George Michael: So you think they'll get divorced?
Maeby: I don't care. And I'm not saying "I don't care" like kids who say they don't care when they really do 'cause I really don't care.
George Michael: Right. I know. Who cares, right?
Maeby: I mean, I care. How could you not? You know, our family's really messed up.
George Michael: I know. We're the only normal ones.
Maeby: At least we got each other. Right? [they hug] George Michael?
George Michael: Sorry. Sometimes I don't know if it's gonna be a long or short hug or a middle-medium hug. It's hard to tell sometimes. Yeah, that was a good hug. That's plenty for now. [Maeby closes the door] Hug's gotta end sometime, obviously.

Quote from Pilot

Michael: What comes before anything? What have we always said is the most important thing?
George Michael: Breakfast.
Michael: Family.
George Michael: Family. Right. I thought you meant of the things you eat.

Quote from Pilot

Maeby: Can you believe this? They're still fighting.
George Michael: Yeah, I know. I'm tempted to kiss again so we could teach 'em a lesson.
Maeby: Why would that teach them a lesson?
George Michael: No, I mean, uh, to freak them out.
Maeby: That doesn't make any sense.
George Michael: Isn't that what makes it funny? [laughs] I'm laughing. Go fish... Uno... Okay. I just need a drink. [drinks]

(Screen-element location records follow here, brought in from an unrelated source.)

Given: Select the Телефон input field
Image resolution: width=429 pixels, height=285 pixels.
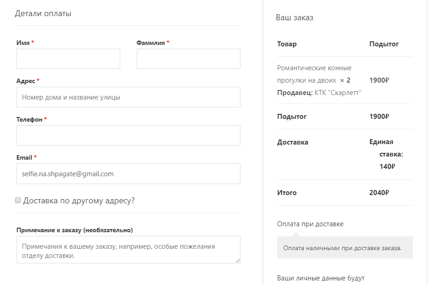Looking at the screenshot, I should (x=128, y=135).
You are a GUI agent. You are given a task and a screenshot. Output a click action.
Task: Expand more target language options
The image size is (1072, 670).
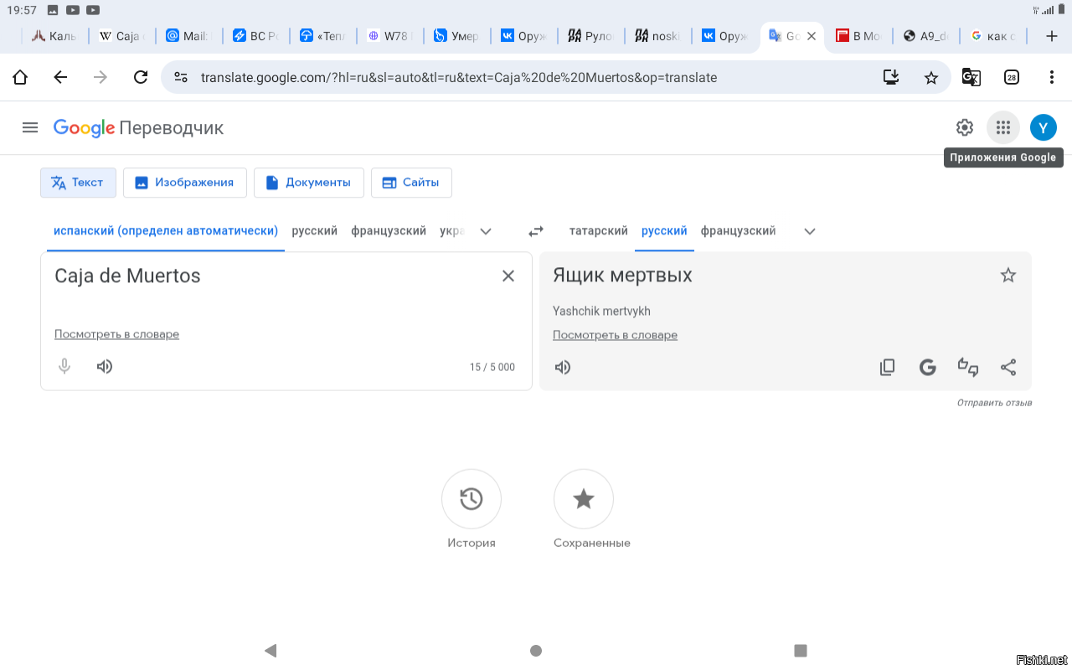click(809, 230)
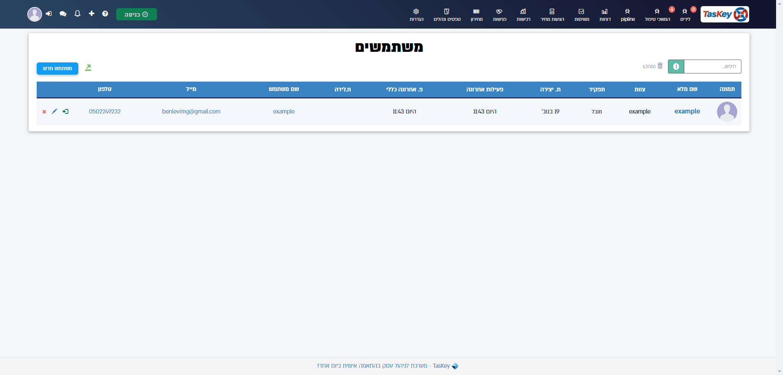783x375 pixels.
Task: Show deleted users via trash icon
Action: click(x=653, y=66)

Quote from Best Man for the Gob

George Michael: You know, if you want me on wood block, I can keep perfect time. Some call me the human metronome. You notice how I'm always on time? I'm never late for things.
Maeby: Yeah, but I think punctuality is slightly different from rhythm.
George Michael: No, it's not. It's the exact same thing. It's knowing how long things take.